* Begin Document text *

A partial FFT algorithm that is even faster than the build-in "fft" function

Lei

unread,

Mar 27, 2010, 2:42:06 AM3/27/10

to

The Matlab build-in function "fft" is a highly efficient algorithm for fast implementation of the Fourier transform. However, in some situations I do not need the calculate the full-point FFTs every time. Suppose I only need to calculate a subset of outputs, I have to develop a partial FFT (i.e. fractional FFT, or pruned FFT) algorithm. Actually I developed a partial FFT algorithm in an M-file, but the computation speed is far lower than the build-in "fft".

I need some tips on how to accelerate the computation speed of the partial FFT algorithm, it should be faster than the "fft" function. For example, if I only need to calculate the first output X(0) of a 1024-point FFT, my partial FFT algorithm should be faster than the standard "fft" algorithm. I need to explore possible code optimization for my partial FFT algorithm.

Is there someone who can help me cope with this problem? I can be reached at mike...@gmail.com
Thanks.

TideMan

unread,

Mar 27, 2010, 6:34:30 AM3/27/10

to

On Mar 27, 7:42 pm, "Lei " <mikej....@gmail.com> wrote:
> The Matlab build-in function "fft" is a highly efficient algorithm for fast implementation of the Fourier transform. However, in some situations I do not need the calculate the full-point FFTs every time. Suppose I only need to calculate a subset of outputs, I have to develop a partial FFT (i.e. fractional FFT, or pruned FFT) algorithm. Actually I developed a partial FFT algorithm in an M-file, but the computation speed is far lower than the build-in "fft".
>
> I need some tips on how to accelerate the computation speed of the partial FFT algorithm, it should be faster than the "fft" function. For example, if I only need to calculate the first output X(0) of a 1024-point FFT, my partial FFT algorithm should be faster than the standard "fft" algorithm. I need to explore possible code optimization for my partial FFT algorithm.
>

> Is there someone who can help me cope with this problem? I can be reached at mikej....@gmail.com
> Thanks.

And I want to spin straw into gold.
I have a spinning wheel and several bales of straw, but no matter how
hard I try it doesn't work.

* End Document text *
* Begin Data lines *

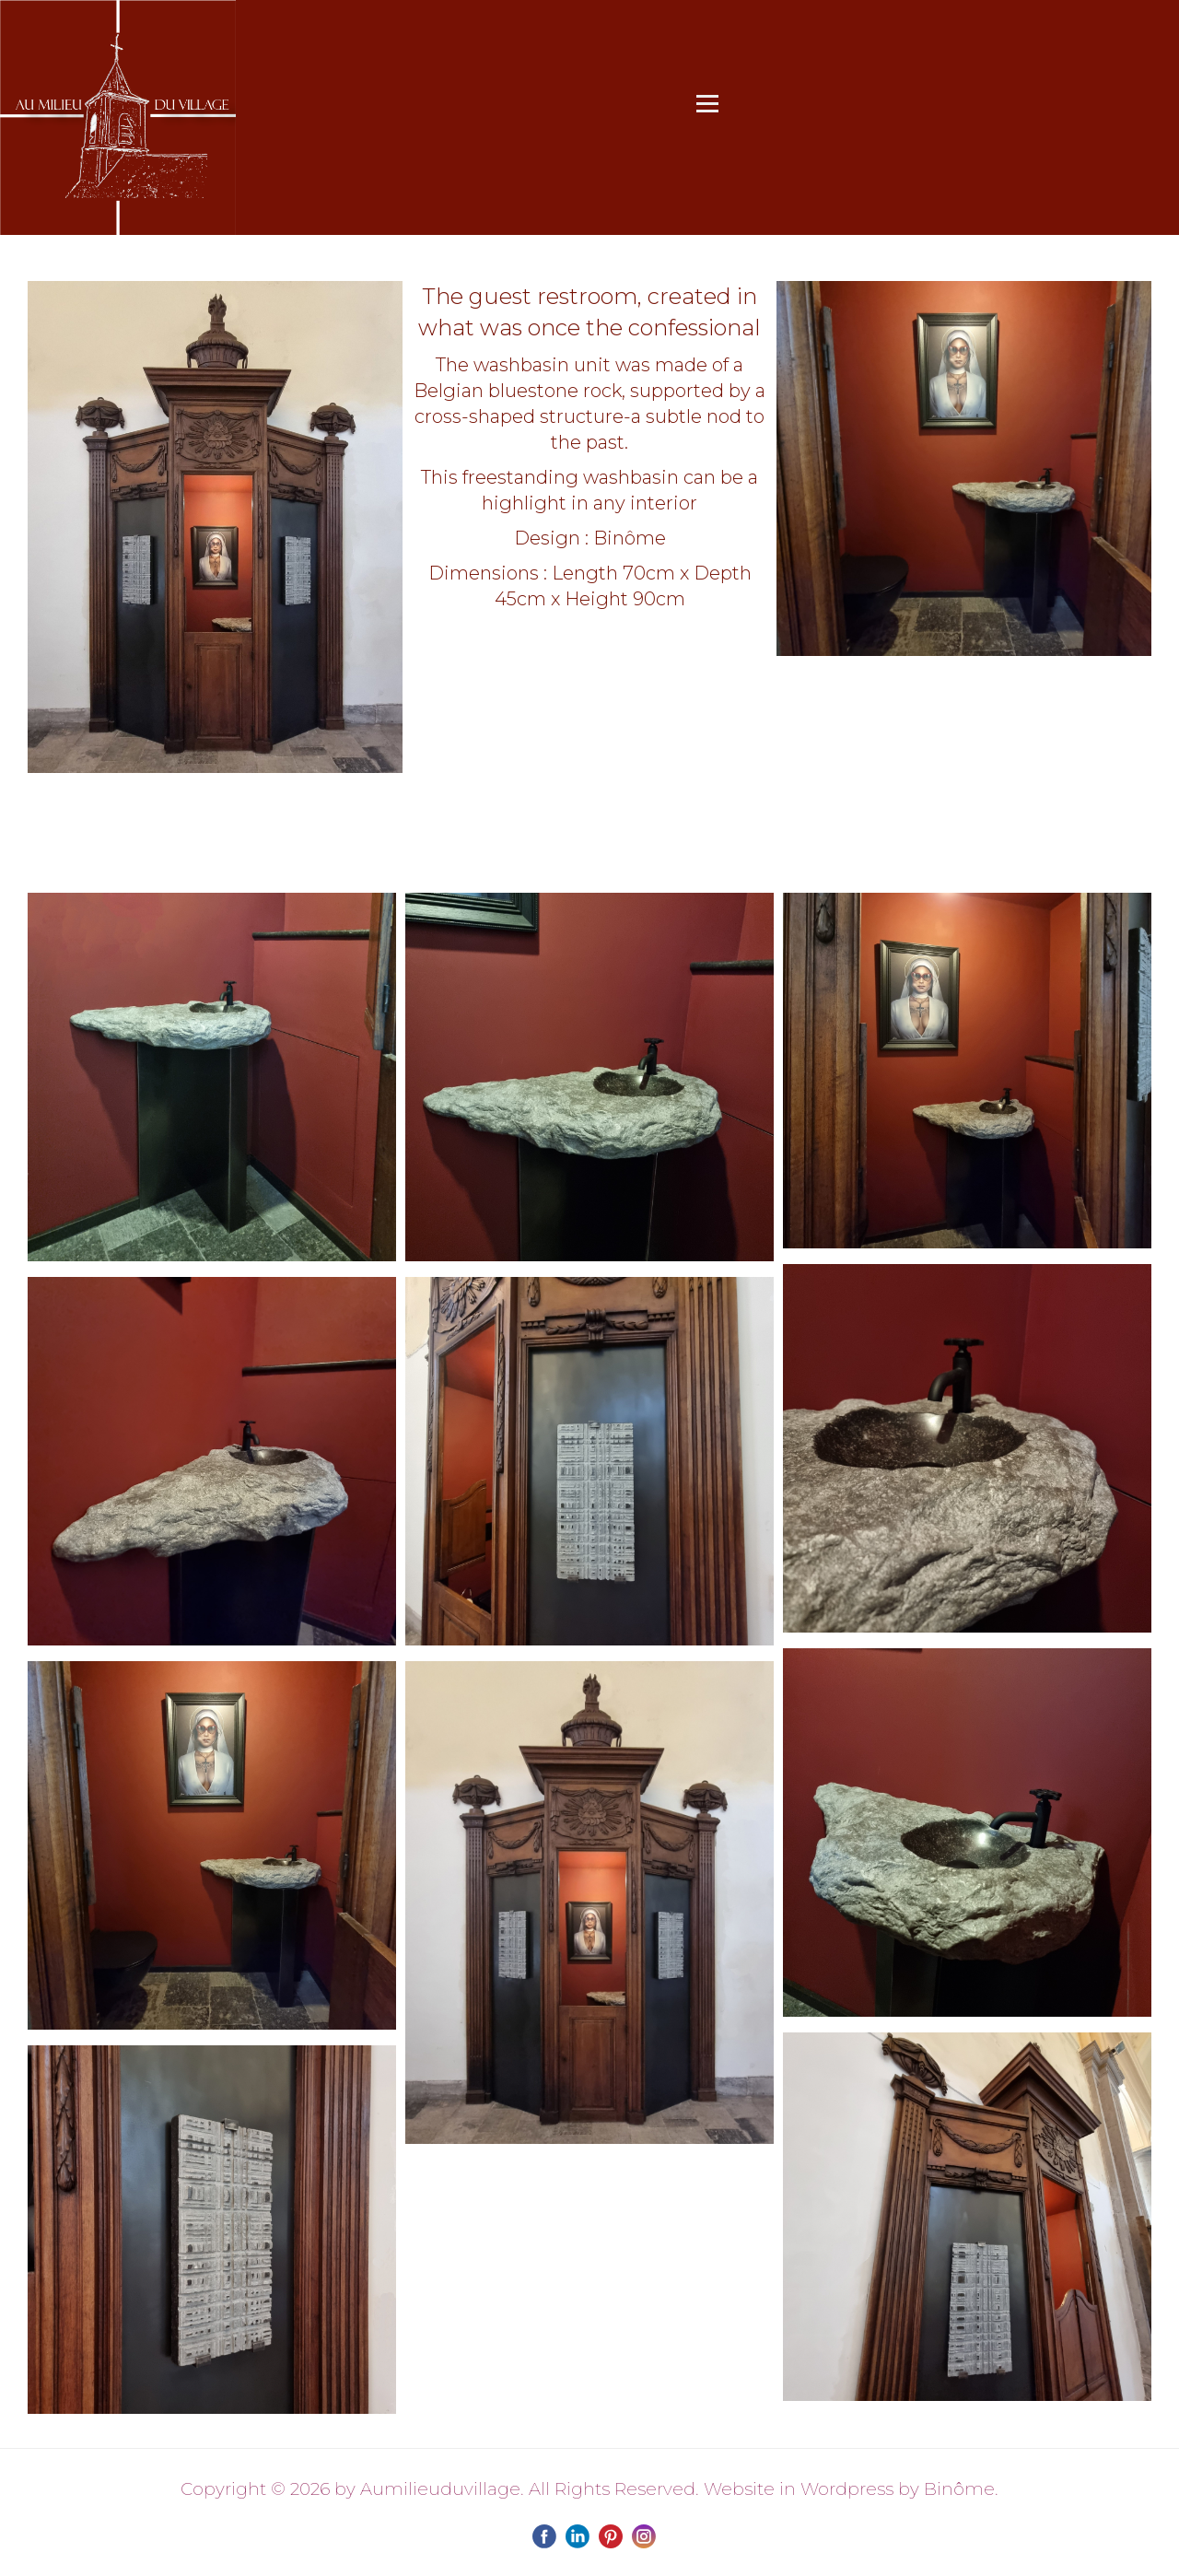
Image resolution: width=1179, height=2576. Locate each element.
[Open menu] (707, 103)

* End Data lines *

◆ **Exercise requirements**:
1 – Sum up the forum thread on the partial FFT algorithm in two sentences.
2 – Carry the forum thread on the partial FFT algorithm forward from its last line.

◆ **Responses per task**:
1 – Lei explains that only a subset of FFT outputs is needed, so a partial FFT algorithm was written in an M-file, but it runs far slower than Matlab's built-in "fft" function. Lei asks for tips to make it faster than "fft", for example when computing only the first output X(0) of a 1024-point FFT, and TideMan replies by wanting to spin straw into gold, having a spinning wheel and several bales of straw but failing no matter how hard they try.

2 –
Is there someone who can help me with this problem?
I can be reached at rumpels...@gmail.com

Wayne King

unread,

Mar 27, 2010, 8:15:09 AM3/27/10

to

"Lei " <mike...@gmail.com> wrote in message <hok9bu$dcu$1...@fred.mathworks.com>...

Hi Lei,
Have you tried

>>doc goertzel

You can use the

dft_data = goertzel(data,freq_indices)

syntax to compute the DFT at only the specified frequencies. If you have that type of application, the Goertzel algorithm will often give you a lot of savings.

Wayne

Doug Schwarz

unread,

Mar 27, 2010, 8:44:21 AM3/27/10

to

In article <hok9bu$dcu$1...@fred.mathworks.com>,
"Lei " <mike...@gmail.com> wrote:

Amazingly, The MathWorks has anticipated your need and has provided a
function to compute exactly the first element of the DFT. It is very
fast. Use it like this:

X0 = sum(x);

--
Doug Schwarz
dmschwarz&ieee,org
Make obvious changes to get real email address.

Matt J

unread,

Mar 27, 2010, 9:03:02 AM3/27/10

to

"Wayne King" <wmki...@gmail.com> wrote in message <hokssd$ntm$1...@fred.mathworks.com>...

> Have you tried
>
> >>doc goertzel
>
> You can use the
>
> dft_data = goertzel(data,freq_indices)
>
> syntax to compute the DFT at only the specified frequencies. If you have that type of application, the Goertzel algorithm will often give you a lot of savings.

==================

This must be something from the Signal Processing Toolbox. I have no doc on a GOERTZEL command, at any rate.

I've never encountered the Goertzel algorithm before, although from this wiki article, it has obviously been around for a long time,

http://en.wikipedia.org/wiki/Goertzel

However, I can't really see what advantages it conveys over direct evaluation of the DFT. The computational complexity, as discussed in teh article, seems to be the same for both.

Matt J

unread,

Mar 27, 2010, 9:25:24 AM3/27/10

to

Doug Schwarz <s...@sig.for.address.edu> wrote in message <see-3B9FF0.0...@news.frontiernet.net>...

> Amazingly, The MathWorks has anticipated your need and has provided a
> function to compute exactly the first element of the DFT. It is very
> fast. Use it like this:
>
> X0 = sum(x);

=======

Well, yes, but in fairness, the OP offered that only as an example.

For me, until I understand better the advantages of the Goertzel algorithm, the thing to do would be an explicit DFT computation

Result=exp(j*(-2*pi/N)*freqs(:)*(0:n-1))*X;

where freqs is a vector of zero-based frequency indices.

Bruno Luong

unread,

Mar 27, 2010, 10:14:05 AM3/27/10

to

"Matt J " <mattja...@THISieee.spam> wrote in message <hokvm6$3u6$1...@fred.mathworks.com>...

> This must be something from the Signal Processing Toolbox. I have no doc on a GOERTZEL command, at any rate.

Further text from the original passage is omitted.